Jonathan Bennett is the creator of Jewberry.
I found myself participating in daily Jewish prayer groups (minyanim) that would take place in stairwells or conference rooms of office buildings in New York City. Frequently, I would be without a prayer book, which, although I know the prayers by heart, provides a heightened level of concentration, focus and experience. But, as all Blackberry users know, you are never without your Blackberry. I thought it would be great to have that same level of access to my prayers.
I wouldn't agree [with someone who found the idea an inappropriate way of making money from religion]. Publishers who print prayer books have to make a margin; otherwise, the books wouldn't be printed. However, in our case, we are not making large profits anyway. There are costs associated with maintaining the software, upgrading it as Blackberry releases new devices, and with operating systems, customer service, etc."
Jewberry – read the Torah on your BlackberryA straightforward play on words, the Jewish-friendly version of a Blackberry, the "Jewberry", is sold for $30. It allows you to access prayers in Hebrew on your handset, if you don't feel like hauling your books around. Thousands of the programme have already been sold.
Photos: Jonathan Bennett.
"Not really the first Muslim phone in Indonesia"
Dyssia Hayat is a French expat living in Indonesia.

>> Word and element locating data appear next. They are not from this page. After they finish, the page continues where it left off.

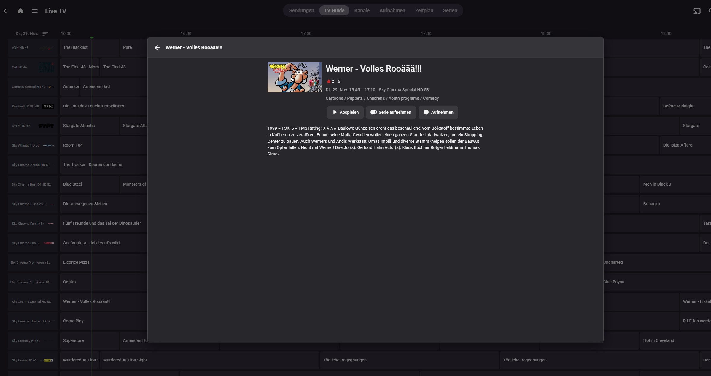The image size is (711, 376).
Task: Open the Kanäle tab
Action: click(362, 11)
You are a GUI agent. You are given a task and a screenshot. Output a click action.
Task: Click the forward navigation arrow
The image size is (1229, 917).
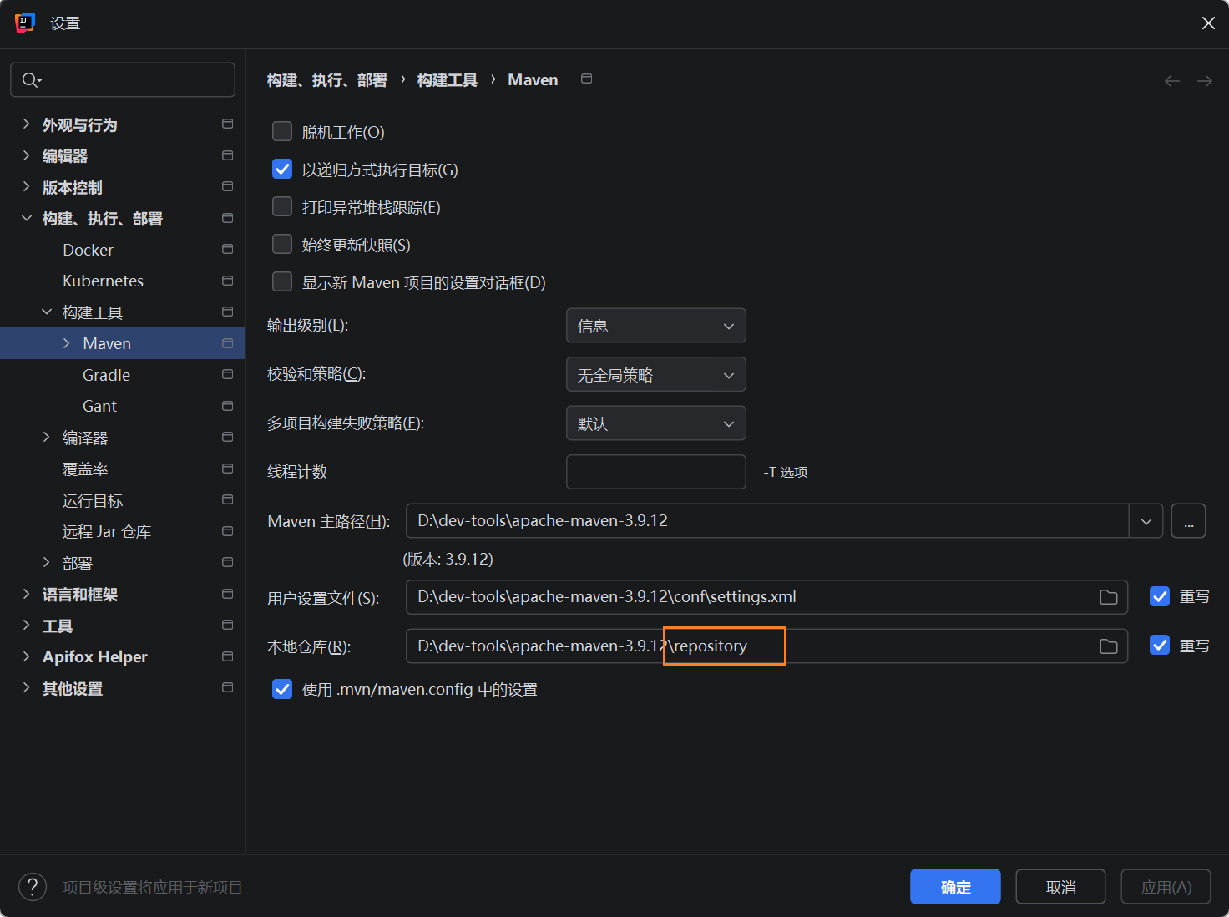coord(1204,81)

What is really important to understand is that the Hidaya is not really the first Muslim phone in Indonesia; there have been other cell phones with religious applications. Not many, and most of them were very expensive and less all-inclusive, but above all, they were not officially certified as being Muslim. And here is the big difference. Indonesia is a democratic republic where religion is separated from the government. But the Council of Indonesian Ulama, called the MUI, which represents Islam here and is pretty conservative, is getting more and more influential. And they are the ones who have officially certified the Hidaya as being the first Muslim phone in Indonesia. Such a recommendation is a moral guarantee for Indonesian people and an amazing advertising asset for Esia. Of course, the recommendation itself is free. But Esia committed itself to giving 70 cents to a Muslim organisation out of each Hidaya sold. And part of the first donation, which is more than €75,000, will certainly be given to the MUI, even though Esia hasn't officially said it yet."
"A big success"
Ridzki Kramadibrata is marketing manager for Esia, the company that sells the mobiles.
The Hidaya is a big success. We had planned to sell 100,000 units the first month, but our stocks ran out after less than three weeks. We had to order new phones from the factory and are expecting to sell 300,000 units before the end of the year. We are very proud of our success!"

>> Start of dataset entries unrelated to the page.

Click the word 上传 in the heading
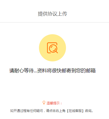This screenshot has width=109, height=119. coord(62,14)
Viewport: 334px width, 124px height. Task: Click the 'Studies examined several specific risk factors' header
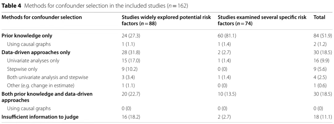[262, 20]
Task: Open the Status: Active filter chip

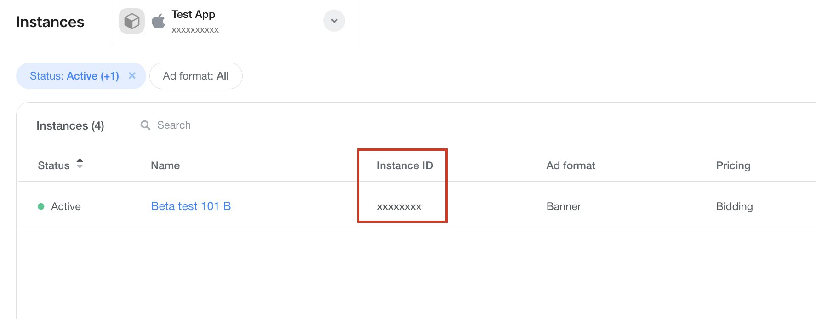Action: [x=74, y=76]
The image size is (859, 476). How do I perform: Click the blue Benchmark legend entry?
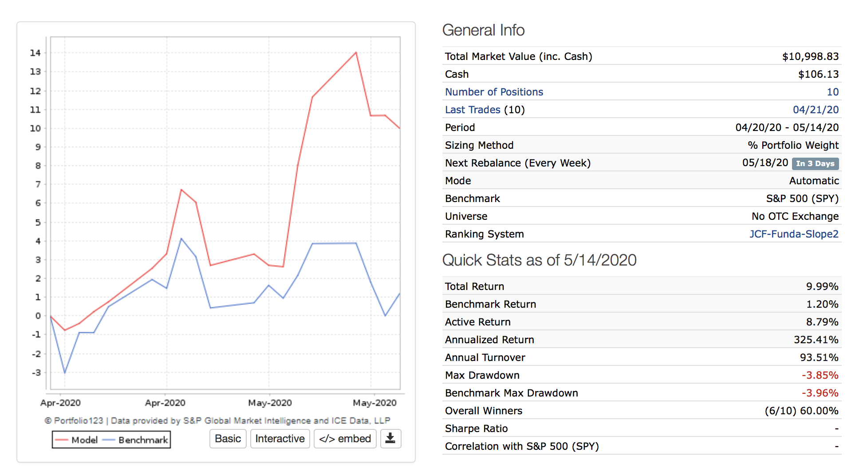point(136,440)
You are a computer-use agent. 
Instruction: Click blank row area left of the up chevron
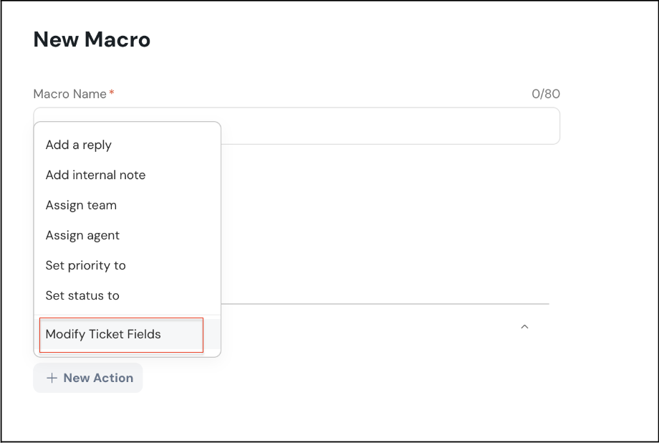tap(358, 327)
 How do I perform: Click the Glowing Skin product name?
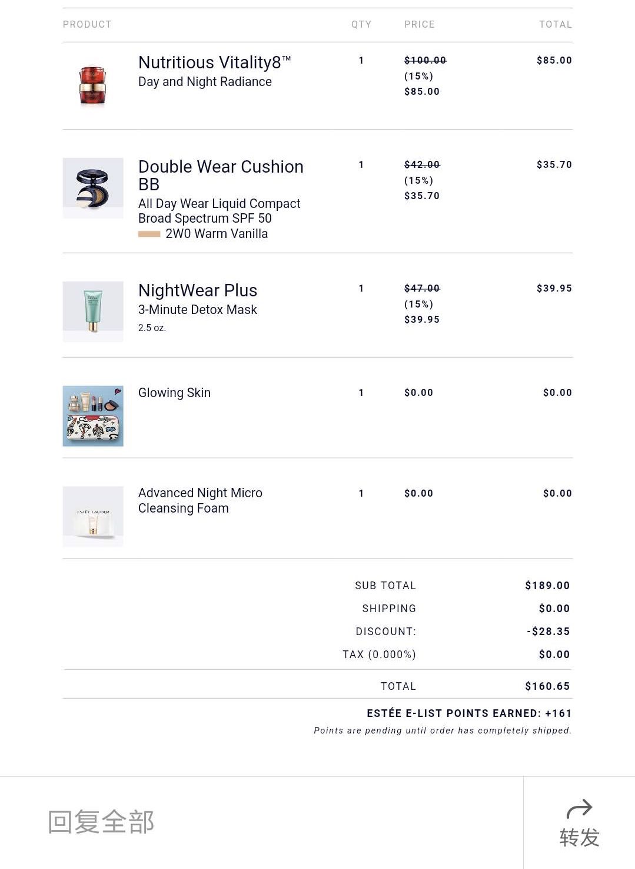[x=174, y=393]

Hidaya, the mobile approved by IslamThe Hidaya is named after a term used in the Koran to define "guidance" or "the good way" of Islam. The phone is fitted with various religious applications. For example, for a small sum, users can avoid missing a prayer with a foolproof alarm that goes off five times a day even if you've changed the clock. There's also access to the Koran both in Arabic and translated into Indonesian; religious wallpapers, and ringtones that sound like Muslim chants. Service provider Esia also plans on integrating a mosque-finding facility and an inbuilt imam who recites prayers. The concept seems to be going down well in Indonesia; which is home to 200 million Muslims.
"Hape Muslim pertama di Indonesia" ("The first Muslim mobile in Indonesia"). The wallpaper is a picture of the biggest mosque in Jakarta, which is the also biggest in Southeast Asia.
An Esia shop decked out with a tambour and Arab-style arch for the launch of Hidaya.